Companies with strong personalisation strategies tend to be the ones that actively ask consumers for data. Algorithm-driven personal styling service Stitch Fix, for example, requests information on its users’ style preferences. This has led to consumers becoming much more comfortable sharing information, Brad Klingenberg, the company’s chief algorithms officer, writes via email.

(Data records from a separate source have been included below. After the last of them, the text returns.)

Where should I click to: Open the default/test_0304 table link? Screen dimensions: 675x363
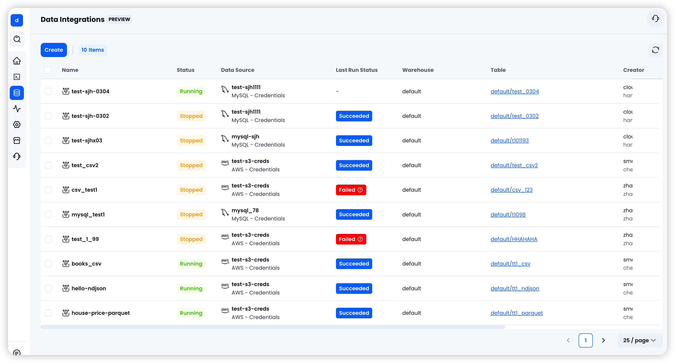[x=514, y=91]
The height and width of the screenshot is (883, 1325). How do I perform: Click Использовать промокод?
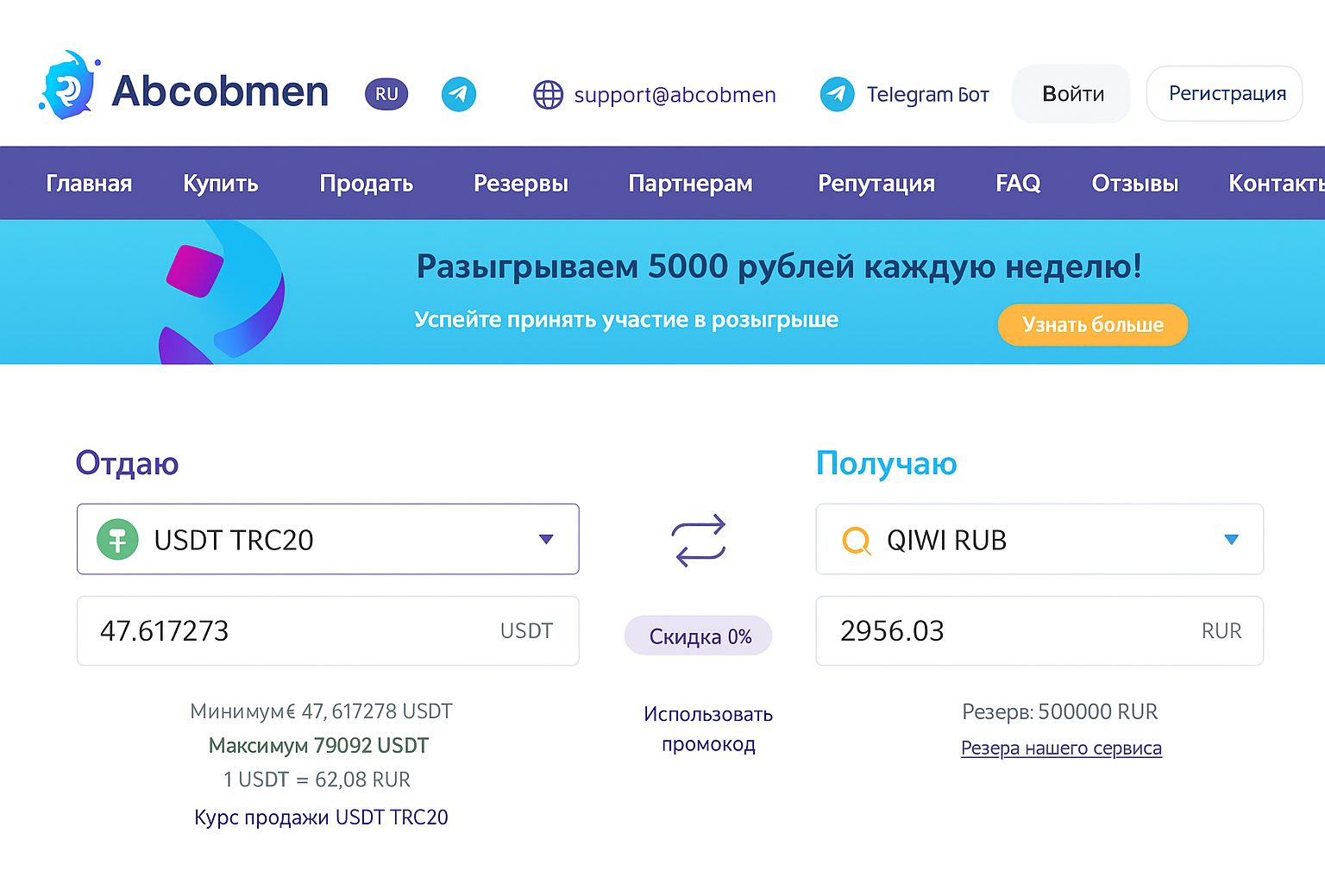(x=708, y=729)
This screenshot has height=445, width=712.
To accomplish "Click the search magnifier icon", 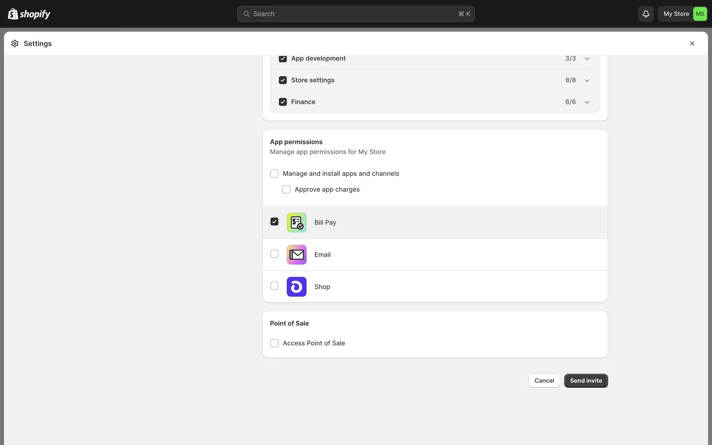I will click(246, 14).
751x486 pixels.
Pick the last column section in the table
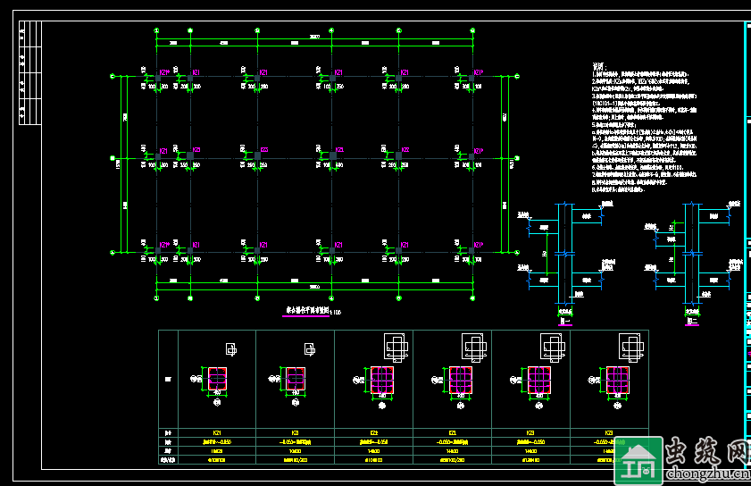617,380
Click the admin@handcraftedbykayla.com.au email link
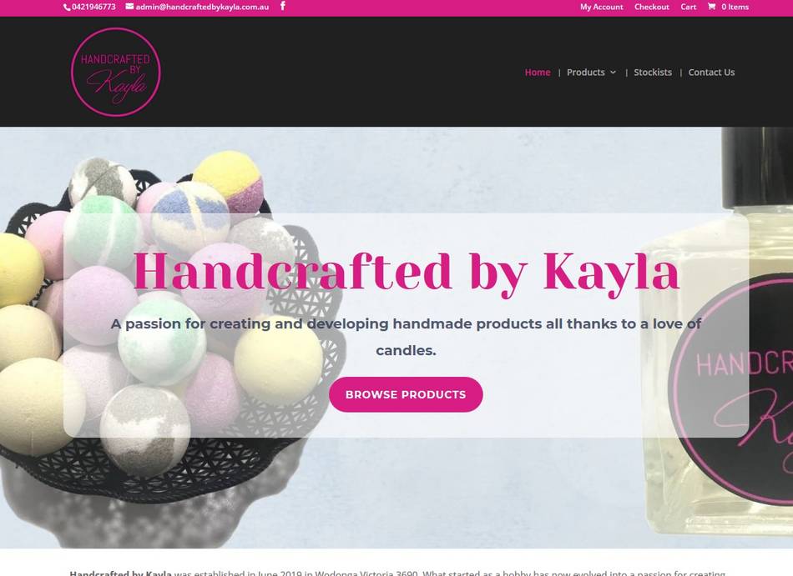Screen dimensions: 793x576 (202, 7)
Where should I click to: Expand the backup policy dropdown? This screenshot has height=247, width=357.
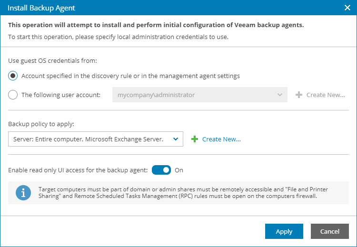click(90, 139)
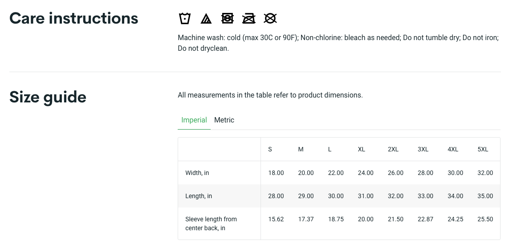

The highly personalised shopping experience builds a relationship between shoppers and Stitch Fix’s personal stylists, so customers might go on to share their pictures, details about vacation plans or even intimate events like pregnancy or a new job opportunity, which strengthens customer loyalty to the brand, he explains.
Other retailers may not be able to collect or use data in the same way Stitch Fix does, but they can get the data they need through transparency and clarity over what customers are going to get in exchange, points out Deloitte’s Sides, who regularly asks consumers what they want from retailers in return for their data. “The number one thing that comes back is better prices or more specific promotions.”
“The key is not to be scared of it,” says Bond. “Just speak to customers about why you want their data and what you want it for.”